┏━━

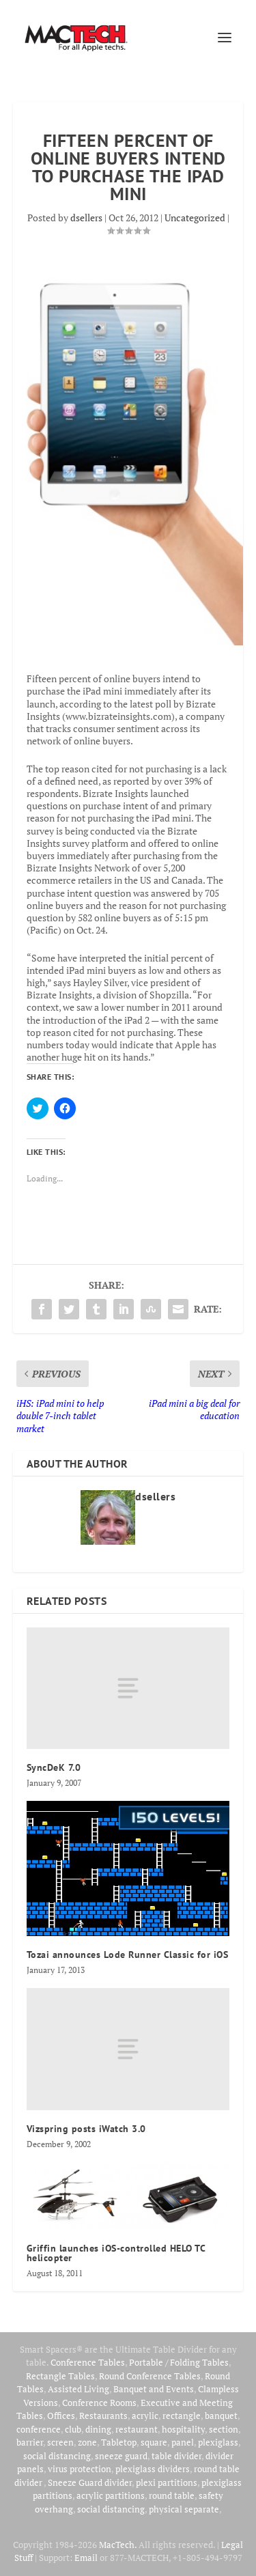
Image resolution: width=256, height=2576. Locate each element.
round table (172, 2495)
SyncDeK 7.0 (54, 1767)
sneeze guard (121, 2456)
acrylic (145, 2415)
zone (87, 2442)
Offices (61, 2415)
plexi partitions (166, 2482)
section (223, 2429)
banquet (221, 2415)
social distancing (57, 2456)
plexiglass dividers (152, 2469)
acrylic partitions (110, 2495)
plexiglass (218, 2442)
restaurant (136, 2429)
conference (38, 2429)
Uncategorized (195, 217)
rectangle (181, 2415)
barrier (29, 2442)
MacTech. (118, 2544)
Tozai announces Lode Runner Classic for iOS (128, 1954)
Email (86, 2557)
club (73, 2429)
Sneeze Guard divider (90, 2482)
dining (98, 2429)
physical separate (184, 2509)
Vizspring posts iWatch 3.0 (86, 2129)
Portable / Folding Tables (179, 2362)
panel (182, 2442)
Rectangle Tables (60, 2376)
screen (60, 2442)
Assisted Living (78, 2389)
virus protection (79, 2469)
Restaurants (103, 2415)
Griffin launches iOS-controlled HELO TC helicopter (116, 2253)
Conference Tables (88, 2362)
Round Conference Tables (150, 2376)
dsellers (86, 217)
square (154, 2442)
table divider (176, 2456)
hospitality (183, 2429)
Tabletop (119, 2442)
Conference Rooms (99, 2402)
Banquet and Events (153, 2389)
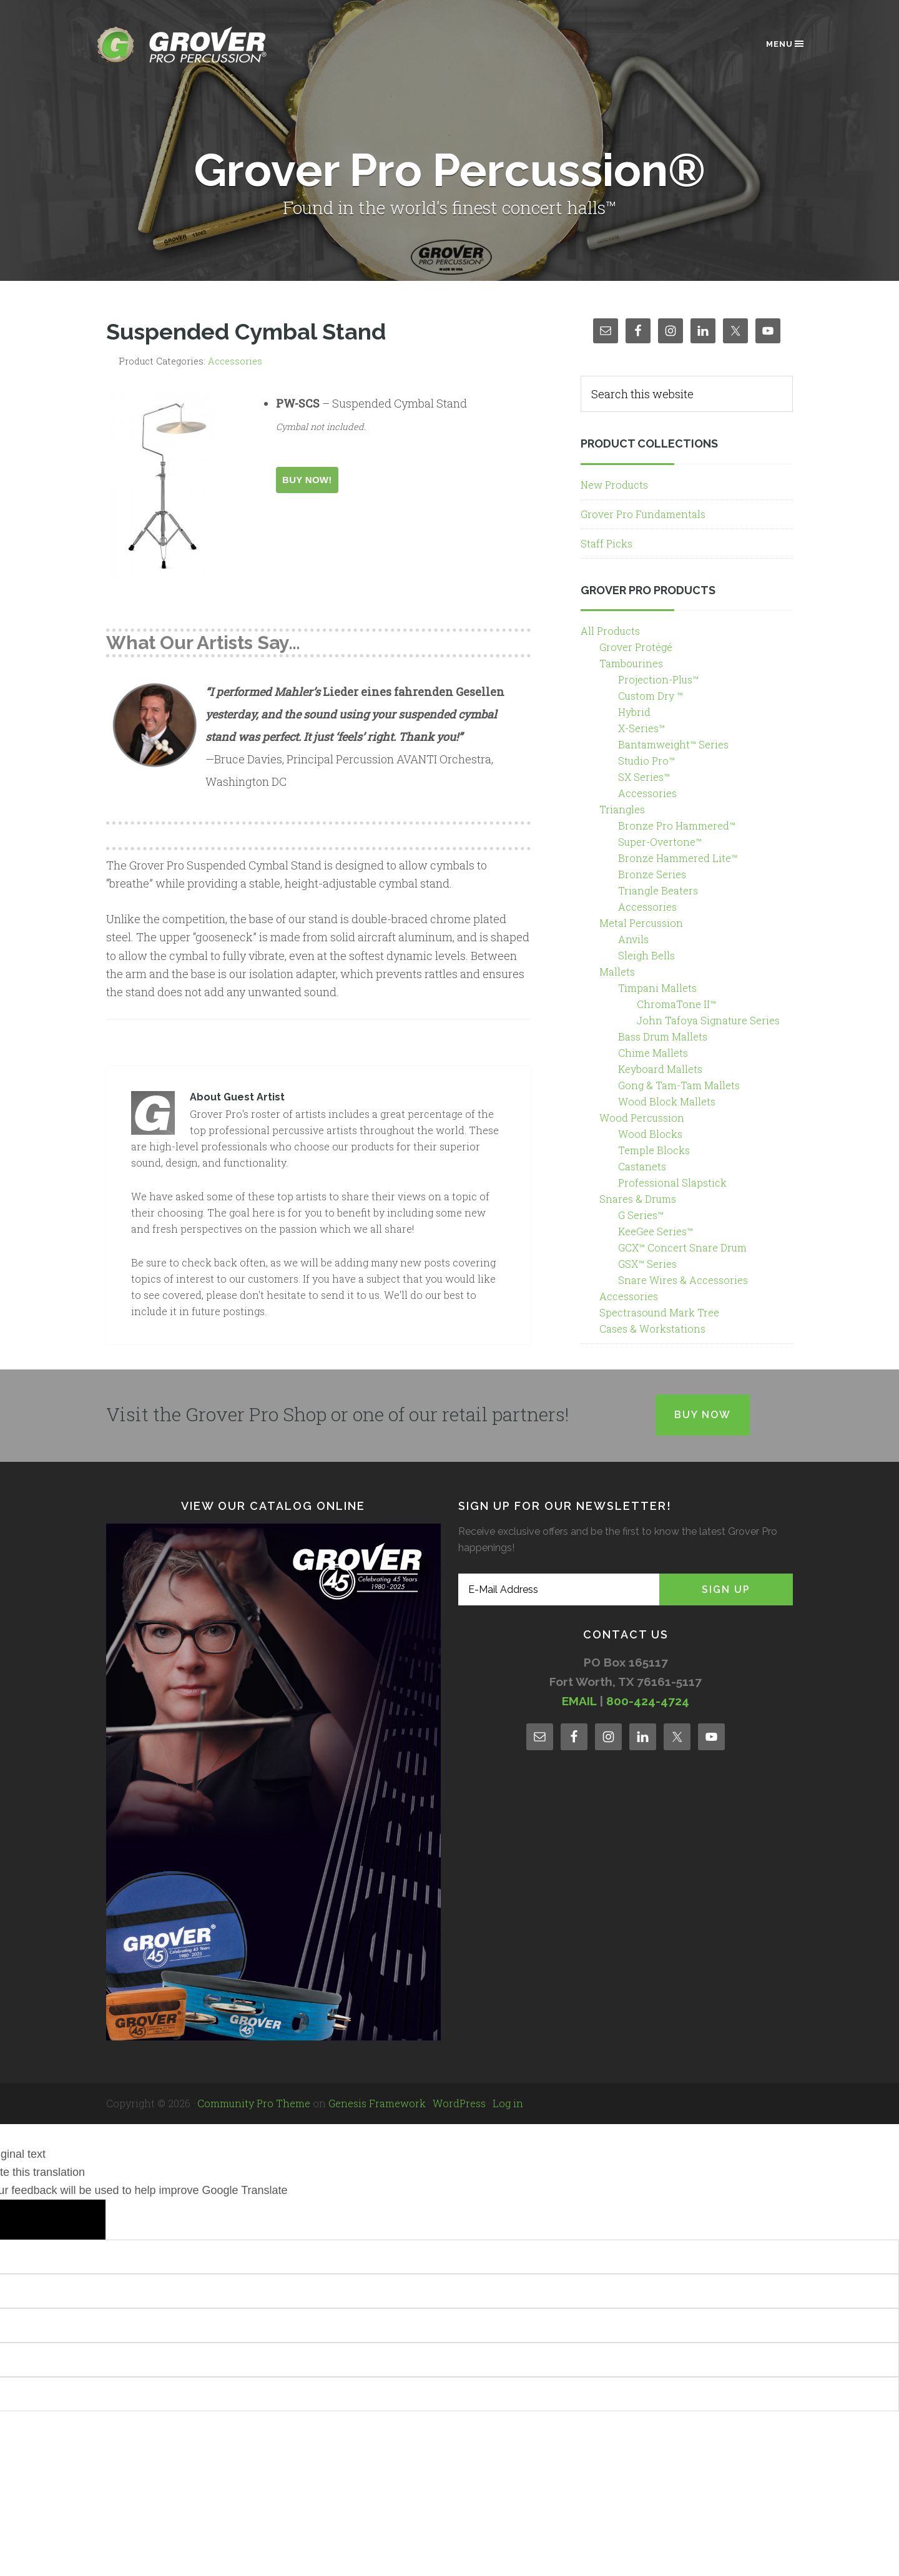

┗━━

Exercise description: Reproduce each line of the records in which "partitions" appears.

Completed task:
plexi partitions (166, 2482)
acrylic partitions (110, 2495)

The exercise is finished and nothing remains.